As if the creation of January weren’t bad enough, Julius Caesar came along and decided to add a day to give us our current 31 days. Yes, Caesar may have killed, burned and mutilated anyone who got in his way on his march to power but I think we can all look past a few minor indiscretions. But adding a day to January? No wonder Cassius and his friends stabbed Caesar to death. Who could blame them?

Regardless of history, it appears that January, like hemorrhoids and taxes, is here to stay so we’d better learn to deal with it. I suspect my problem with January started decades ago up north. How far north? We didn’t live next door to Santa at the North Pole . . . but he was a local phone call.

More specifically, my problem with January started in our bedroom, which was part of a classic add-on, built as quickly and cheaply as possible by my uncle, who had some carpentry skills, and my father, who did not. Dad’s work was guided by two basic principles of building: measure once and cuss twice and, if it doesn’t fit, hit it with a hammer; if it still doesn’t fit, hit it with a bigger hammer. The result was a sheet rocked box, slightly larger than an outhouse.

Structurally, the addition was relatively sound, but it lacked a few luxuries, such as insulation and heat which may explain the annual color change in our room. Each January, a thin layer of frost would paint the northeast interior corner of our bedroom a shivering shade of gray. Yes, this room was cold and small but that wasn’t the worst of it.

The most painful indignities would take place during subzero January nights when my brother and I went to bed- a bed we had to share. If we complained about the cold, Mom would give us a choice. We could A) add another quilt or B) freeze to death. Our choice. Her options seemed reasonable until we were buried under so many quilts, breathing became difficult. Still, tucked beneath layers of blankets curled up near my big brother, I figured things were going to be okay. I had a lot to learn.

One night I pulled the covers completely over my head which, as I would soon find out, was a very bad idea. Initial results were promising, but after just a few minutes, and there is no delicate way to put this, my brother gleefully unloaded enough natural gas to power a furnace for a week! Lifting the far end of the covers with my toes while blowing the foul air out was a fool’s effort; he simply reloaded and let loose another torrent of gas.

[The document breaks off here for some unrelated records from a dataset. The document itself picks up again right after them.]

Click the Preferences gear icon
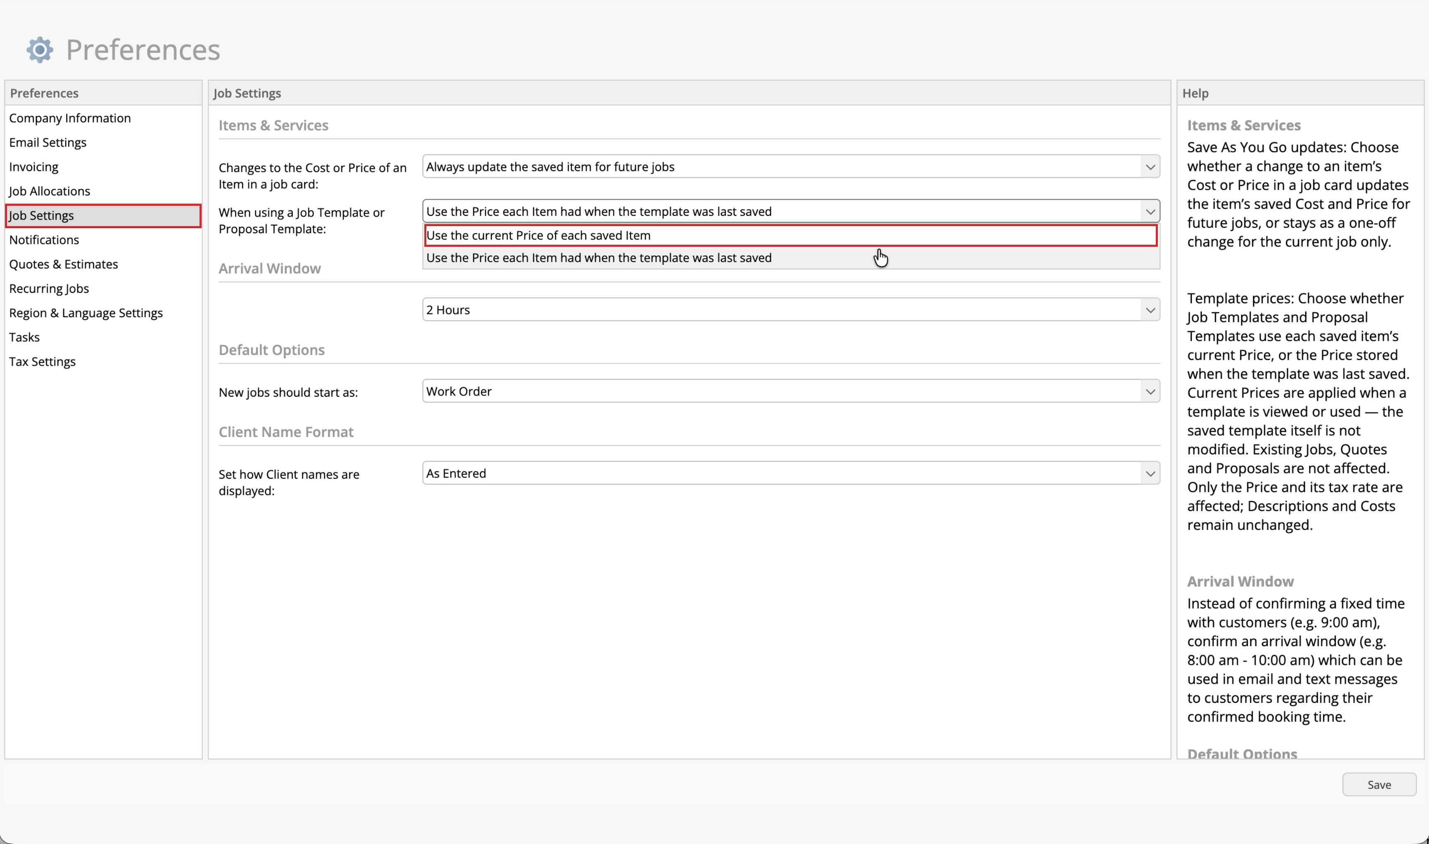pyautogui.click(x=40, y=50)
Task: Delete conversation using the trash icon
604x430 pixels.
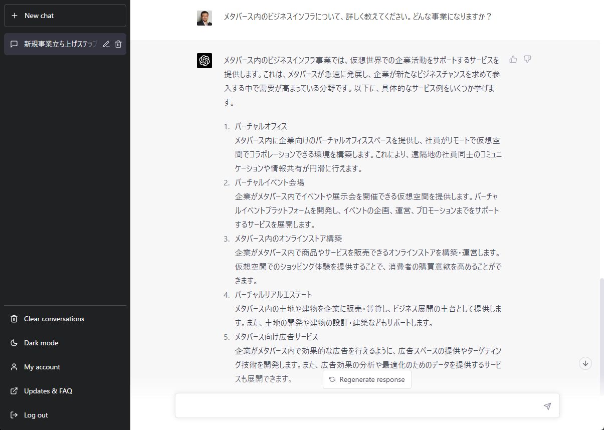Action: click(118, 44)
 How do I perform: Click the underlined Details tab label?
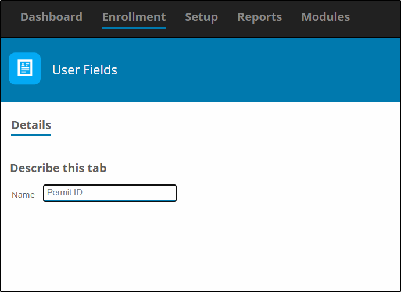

In truth, it wasn't the smell that bothered me so much as the burning of my eyes! Soon, I realized I had to make a choice. I could A) come up for a breath of icy clear air or B) suffocate from toxic gas. My choice. I came up for air but even that was a struggle as it felt like an alien arm was mysteriously holding the covers down over my head making escape difficult. Later, apparently exhausted from his work, my brother rolled over and went to sleep while I contemplated my near-death experience.

January mornings brought little relief. A tiled floor, with all the warmth of a hockey rink, greeted us as we scrambled out of bed and ran to the kitchen for breakfast. This was back during those crazy years when parents felt responsible for feeding their own children before sending them off to school. Mom’s specialty was lumpy oatmeal or lumpy Cream of Wheat. If we complained, she gave us a choice. We could A) eat our lumpy breakfast or B) starve. Our choice. Lumpy breakfasts never tasted so good.

Cold, snow and darkness challenge each of us in January. Between cold air, cold floors, brotherly gas and lumpy breakfasts, it’s not hard to identify the beginnings of my disdain. Still, warm fires, hot drinks and thick blankets will help us get through this cold-hearted month as they always do. Take good care and try to enjoy the heart of winter but please do yourself a favor: don’t look outside!